Sinceramente, acho que falta mais união dos profissionais, incentivos das empresas em competições e cursos de capacitação. Tive a oportunidade de ser o coach da equipe brasileira de panificação em eventos internacionais em 2016 e 2018, e mesmo vendo a dedicação e a disciplina de cada competidor, constatei que, infelizmente, ainda estamos muito longe dos demais países. Algumas das seleções contam com o apoio do governo para que os profissionais possam se dedicar totalmente às competições, outras conseguem apoio da iniciativa privada. E mesmo aqueles que não têm tais apoios conseguem realizar os seus treinamentos. Mesmo contando com o conhecimento que hoje conseguimos ter acesso por meio da internet, e mesmo tendo acesso á produtos que antes só conseguiríamos se fossemos buscar em viagens internacionais, ainda estamos caminhando a passos lentos para um possível reconhecimento. Viajando pelo Brasil, notamos a carência de formação profissional, a falta de estrutura para que os profissionais consigam realizar o seu trabalho básico a contento. Muitos dos centros técnicos nos quais estive para ministrar cursos encontravam-se sucateados, impossibilitando, assim, a formação profissional.

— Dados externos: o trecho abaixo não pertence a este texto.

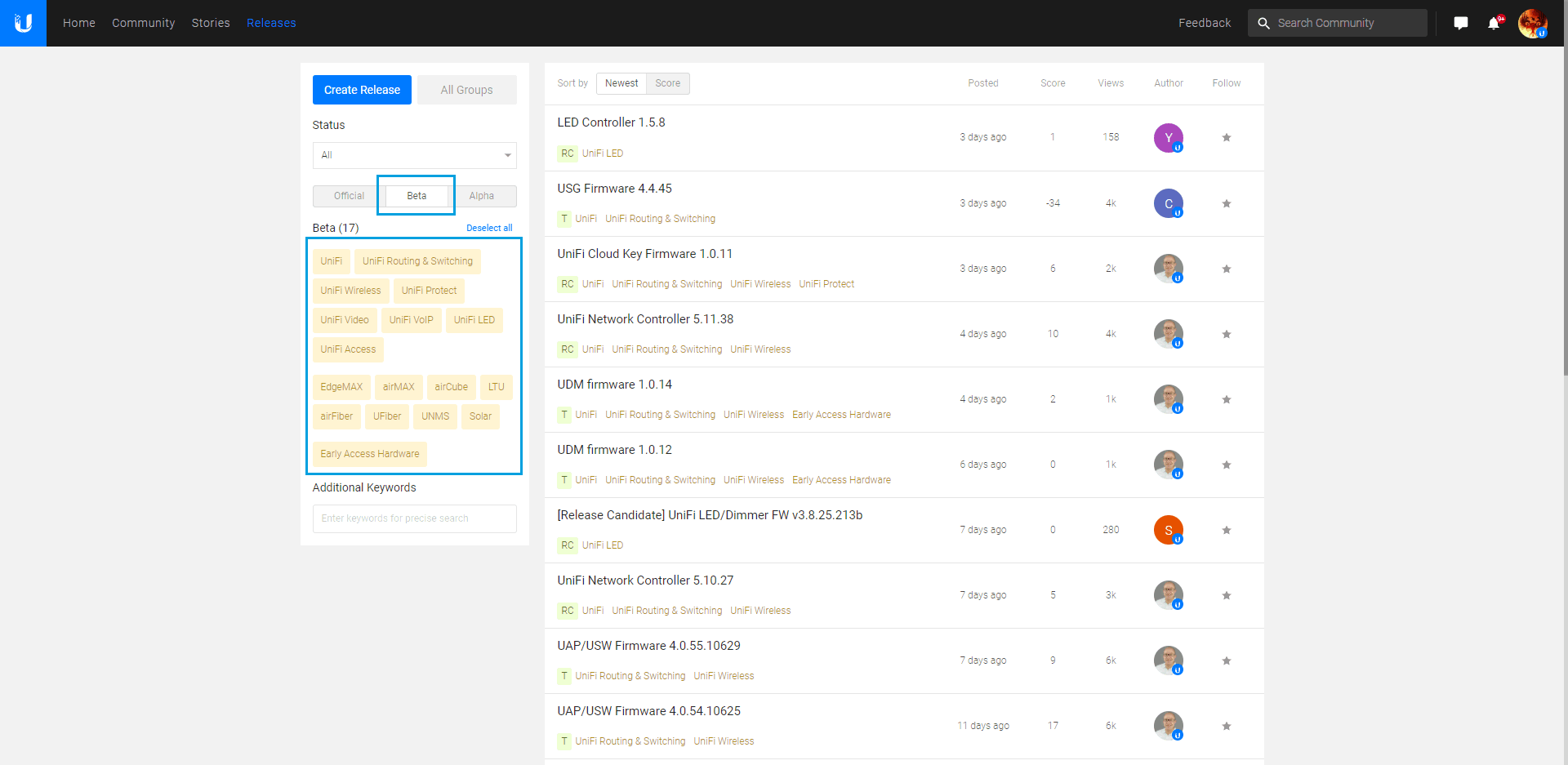Image resolution: width=1568 pixels, height=765 pixels.
Task: Click Deselect all link
Action: click(x=489, y=228)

MAS, ATÉ PARA NOTAR QUE AINDA TEMOS UM LONGO CAMINHO A PERCORRER, PROMOVER E PARTICIPAR DE CONCURSOS DE PANIFICAÇÃO, CONFEITARIA E CHOCOLATERIA AINDA SÃO COISAS MUITO IMPORTANTES PARA O APERFEIÇOAMENTO DE QUEM TRABALHA NESSES SEGMENTOS.
Com certeza. Essas competições são fundamentais para o desenvolvimento de novos produtos, da qualidade técnica de cada profissional. E quem ganha é todo o setor. Já participei de vários campeonatos mundiais e vejo como isso é importante. Quando o profissional se dedica aos campeonatos ele precisa ter disciplina, precisa respeitar os processos, desenvolver receitas e treinar muito. A rígida observância de pontos como respeitar pesos e medidas, temperatura, limpeza na área de trabalho e utilizar a criatividade e ser competitivo são ótimos para ajudar essas pessoas a se desenvolver profissionalmente. Afinal, o que conta são as experiências e as lições que tiramos delas.